Tea suggested moving the querent to a source of a large body of water for a rebalancing negative ion charge, and while I have been wanting to get myself to the Oregon Coast again soon, I decided to go with a wonderfully powerful and beautiful negative ion charging station that is a little bit closer to my home. I took myself to Multnomah Falls this afternoon, with my 5 of Swords card and a rose quartz crystal. I had a paraphrased version of Tea’s ritual memorized, and repeated it to myself as I walked up toward the falls from the parking lot, and kept repeating it to myself as I got closer and closer to the water:
I prioritize peace.
I send love to conflict.
The most charging moment of the journey up the falls has always been standing at the crest just above the bridge in front of the falls. Multnomah Falls spills here into the upper basalt cavern, feeding a pool of rushing water, then spilling out into a pool at the base of the lower falls. A lot of water gets spit out into a fine and assertive mist for any viewers that stand at this crest. I don’t always love a constant spray of water confronting my face, but this particular water source has always been full of a joyful healing charge for me.
I had been thinking a lot about how my recent relationship to conflict left me feeling especially blocked, and it suddenly hit me how this water flow in front of me was the MOST unblocked force I had seen in a long while. This water was free flowing, powerful and soft at the same time. This water was unblocked. I am mostly water, and have the agency to unblock my own flow. I don’t have to let thoughts and judgements restrict my flow. I can be like this waterfall. I can be softer. I can be in flow with my emotions. I can experience other’s feelings as water, as a flow. They pass over me, but they don’t need to remain blocked and stagnate within my own flow. I want to be free like this water. I am free like this water source. I wish more fresh water on this planet - Standing Rock, Flint, MI - was as free from conflict as this waterfall felt in that moment.
Water is a right, and it is a rite. Water is ours to protect, to hold, to love. Water gives flow to our blood. It travels through the soil, nourishes plants, moves in weather systems, shapes giant, ancient mineral formations like the Grand Canyon, makes great waves, feeds flowing rivers, and holds pools for reflection.

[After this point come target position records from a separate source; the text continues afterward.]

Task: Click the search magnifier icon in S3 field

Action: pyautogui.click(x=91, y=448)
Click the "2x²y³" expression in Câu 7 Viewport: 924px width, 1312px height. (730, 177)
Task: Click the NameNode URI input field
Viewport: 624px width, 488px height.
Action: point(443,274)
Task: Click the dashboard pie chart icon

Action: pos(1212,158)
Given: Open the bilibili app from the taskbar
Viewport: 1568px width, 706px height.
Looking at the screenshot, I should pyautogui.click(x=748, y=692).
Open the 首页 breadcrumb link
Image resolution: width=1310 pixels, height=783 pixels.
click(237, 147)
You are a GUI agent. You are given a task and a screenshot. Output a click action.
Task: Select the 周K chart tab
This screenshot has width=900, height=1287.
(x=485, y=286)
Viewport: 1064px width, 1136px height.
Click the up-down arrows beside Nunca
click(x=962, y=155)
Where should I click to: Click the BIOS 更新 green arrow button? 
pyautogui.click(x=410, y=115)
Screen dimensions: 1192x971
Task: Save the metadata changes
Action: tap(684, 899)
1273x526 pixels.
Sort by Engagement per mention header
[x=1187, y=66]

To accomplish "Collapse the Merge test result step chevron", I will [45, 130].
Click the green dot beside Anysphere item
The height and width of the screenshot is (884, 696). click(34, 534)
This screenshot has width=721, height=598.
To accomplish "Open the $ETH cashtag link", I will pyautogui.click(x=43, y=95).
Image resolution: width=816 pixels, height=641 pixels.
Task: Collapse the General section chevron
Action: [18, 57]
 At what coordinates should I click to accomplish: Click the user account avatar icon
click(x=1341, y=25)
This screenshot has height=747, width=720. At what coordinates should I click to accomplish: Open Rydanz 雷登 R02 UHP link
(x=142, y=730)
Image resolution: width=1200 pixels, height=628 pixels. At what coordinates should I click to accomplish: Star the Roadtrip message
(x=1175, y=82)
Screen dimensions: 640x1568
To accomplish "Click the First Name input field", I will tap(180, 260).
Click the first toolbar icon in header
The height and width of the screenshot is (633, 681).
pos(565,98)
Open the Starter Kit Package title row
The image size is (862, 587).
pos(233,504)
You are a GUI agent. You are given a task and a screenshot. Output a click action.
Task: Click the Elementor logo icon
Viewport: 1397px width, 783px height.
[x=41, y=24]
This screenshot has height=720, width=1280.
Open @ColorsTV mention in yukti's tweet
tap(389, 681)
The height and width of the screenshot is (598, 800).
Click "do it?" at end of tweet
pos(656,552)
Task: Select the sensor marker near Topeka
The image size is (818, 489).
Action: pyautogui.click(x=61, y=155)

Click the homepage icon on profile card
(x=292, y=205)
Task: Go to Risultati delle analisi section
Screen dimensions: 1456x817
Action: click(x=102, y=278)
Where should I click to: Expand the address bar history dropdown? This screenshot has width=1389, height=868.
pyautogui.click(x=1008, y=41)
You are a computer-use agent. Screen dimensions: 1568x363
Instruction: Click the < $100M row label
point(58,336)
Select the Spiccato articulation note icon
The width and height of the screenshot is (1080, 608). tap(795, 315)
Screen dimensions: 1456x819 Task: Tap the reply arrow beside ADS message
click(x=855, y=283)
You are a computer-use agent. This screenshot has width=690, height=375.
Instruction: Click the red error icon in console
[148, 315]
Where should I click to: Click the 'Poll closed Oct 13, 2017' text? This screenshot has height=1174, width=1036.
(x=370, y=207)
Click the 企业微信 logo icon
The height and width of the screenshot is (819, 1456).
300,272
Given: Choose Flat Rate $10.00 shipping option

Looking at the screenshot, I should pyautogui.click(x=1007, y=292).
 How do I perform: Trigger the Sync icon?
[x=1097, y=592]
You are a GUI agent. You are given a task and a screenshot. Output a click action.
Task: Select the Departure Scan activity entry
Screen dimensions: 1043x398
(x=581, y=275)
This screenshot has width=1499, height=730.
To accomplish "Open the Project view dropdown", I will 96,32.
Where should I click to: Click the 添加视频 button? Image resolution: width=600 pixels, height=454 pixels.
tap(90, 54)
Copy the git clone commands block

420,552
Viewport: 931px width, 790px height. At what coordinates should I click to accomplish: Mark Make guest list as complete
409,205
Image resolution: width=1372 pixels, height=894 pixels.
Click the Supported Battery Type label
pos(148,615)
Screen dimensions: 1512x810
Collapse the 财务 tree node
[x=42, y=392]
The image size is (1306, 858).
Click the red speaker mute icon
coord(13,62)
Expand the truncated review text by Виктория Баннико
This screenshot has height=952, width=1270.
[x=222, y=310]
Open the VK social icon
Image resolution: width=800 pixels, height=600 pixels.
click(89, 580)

To hold part of the moment for later, I took some photos and videos of the falls at the crest, gave the water my thanks, and walked back over the bridge past a steady stream of families and tourists taking selfies - took my own quick falls selfie - and walked back down the switch back trail. While these falls are in free flow, the trail up and back down is constantly blocked by everyone posing for a photo in front of the falls. Understandable and relatable. Who wouldn’t want a record of being in intimate proximity to such a grand and powerful force? Large bodies of water like this are a FORCE. One steady, flowing cup, spilling forth one of our most precious and necessary resources in abundance.
Do I feel unblocked now?
I believe the unblocking will be in a constant state of flux, but I do feel more gratitude for being able to move through this journey of flow today. I move through my watery emotions with strength and softness. I work today to flow unblocked like this waterfall.